Cependant, le journal tchèque Lidové noviny regrette que les Jeux n’aient pas été attribués pour la première fois à un pays musulman :

«Cela aurait été plus intéressant si Istanbul avait remporté le vote samedi. (…) A quoi auraient ressemblé ces Jeux ? Comment, par exemple, auraient été reçus les athlètes en provenance d’Israël? Istanbul aurait pu démontrer que la Turquie tient un rôle spécial dans le monde musulman, comparable à ce que la République de l’Afrique du Sud, qui a organisé avec succès la Coupe du Monde FIFA 2010, fait sur le continent africain ».

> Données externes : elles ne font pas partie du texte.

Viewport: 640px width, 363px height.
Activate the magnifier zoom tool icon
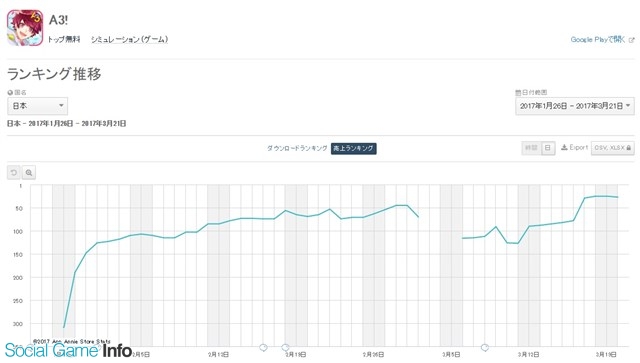point(29,173)
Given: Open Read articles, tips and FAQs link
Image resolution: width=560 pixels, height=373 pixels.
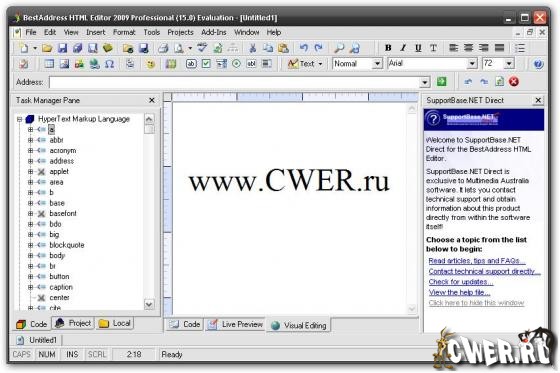Looking at the screenshot, I should tap(477, 261).
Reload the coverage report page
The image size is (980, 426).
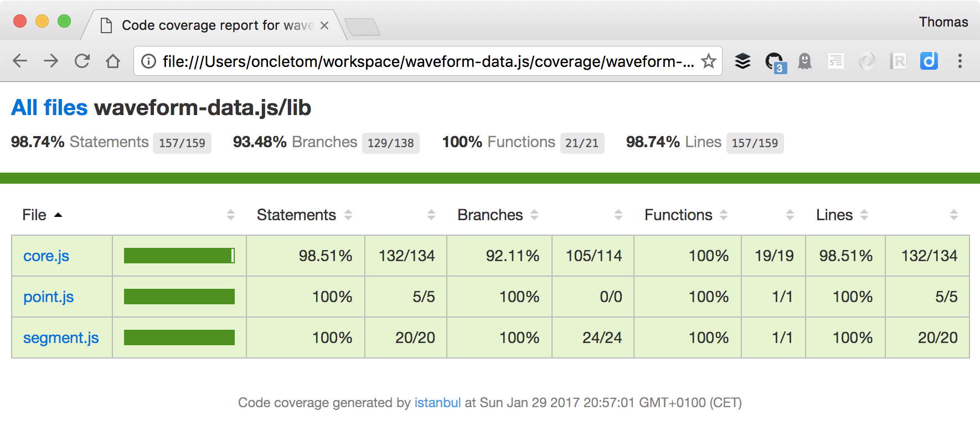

Le Premier ministre turc, Recep Tayyip Erdogan, avait déjà observé l’année dernière, pendant les JO de Londres, que le CIO n’avait jamais désigné de pays musulman. « C’est la troisième fois pour Londres, Madrid les a organisé deux fois, Tokyo, trois. Istanbul a postulé cinq fois pour accueillir les Jeux Olympiques mais n’a jamais été choisie. Ce n’est pas juste », avait-il dit. Il a réitéré cette remarque lors de la nomination de Tokyo : «Tokyo et Madrid ont toutes les deux hébergé les Jeux auparavant ; Istanbul ne l’a jamais fait. Ce n’est pas juste ». « D’une certaine manière, ils se coupent des 1,5 milliard de personnes du monde musulman », aurait-il ajouté.

Le ministre des Sports turc, Suat Kılıç a quant à lui fustigé les médias turcs, qu’il rend responsables de l’échec d’Istanbul, parce qu’ils auraient failli à soutenir le gouvernement turc, et qu’ils auraient exagéré les comptes-rendus des incidents lors des récentes manifestations. «Les médias japonais et espagnols ont soutenu leurs candidatures olympiques, et ils n’ont pas exagéré la négativité dans leur pays plus que les autres », a-t-il affirmé.